The fashionable cure for this condition, if I understand the lore of it correctly, has nothing to do with the assumption of responsibilities or the renewal of connections. The cure is “autonomy,” another illusory condition, suggesting that the self can be self-determining and independent without regard for any determining circumstance of any of the obvious dependences. This seems little more than a jargon term for indifference to the opinions and feelings of other people. There is, in practice, no such thing as autonomy. Practically, there is only a distinction between responsible and irresponsible dependence.”-excerpt from “The Body and the Earth”
I’m also reading Radical Homemakers by Shannon Hayes. After getting a Ph.D. from Cornell, Hayes and her husband moved back to a family farm to grow their own food and be self-sufficient. Katherine suggested it to me and I’m finding it fascinating. As she warned me, I don’t agree with all of it but I would heartily recommend it.

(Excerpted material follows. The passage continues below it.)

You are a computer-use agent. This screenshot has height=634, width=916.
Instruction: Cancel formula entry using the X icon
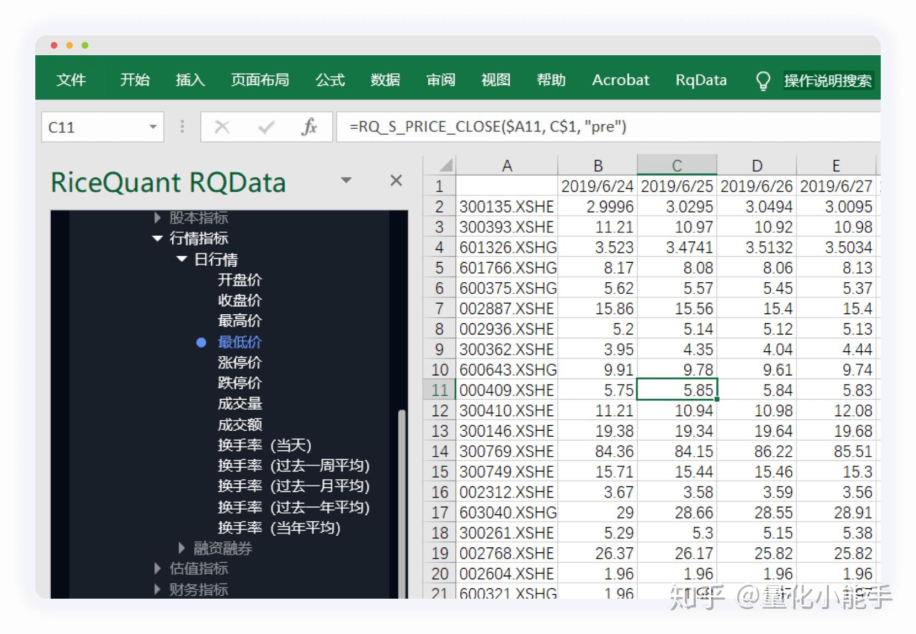222,126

“Committing her life’s energy to an employer has not made a truly ‘liberated woman.’ A homemaker’s primary job is not to be a consumer. The choice to cultivate self-reliance, curb consumption and live well on less money drains only the extractive economy, but feeds a life-sustaining economy. The pursuit of affluence, the ennoblement of excessive work and hyper-individualism are not manifestations of the American dream, but causes of a national nightmare.”-Radical Homemakers
One of the themes I’ve picked up from this book is the modern disdain for and even fear of labor. Working to grow food and cook it yourself, for example, is considered drudgery while sitting in an office all day doing a job you don’t like so that you receive a paycheck and buy processed already-assembled meals is respectable. It reminded me of the labor of delivery. Women are taught to be afraid of the pain of birth and so opt for drugs or an elective c-section. They trade the sacred experience of birth for a less painful (or pain delayed) version of delivery in which they are less involved or even uninvolved. Obviously, some interventions during birth are truly necessary and done in order to save mother and baby from great danger but the fact that one in three women deliver by c-section makes it clear that ALL of these interventions are not needed. The value of labor and pain are diminished as is our experience of life and living.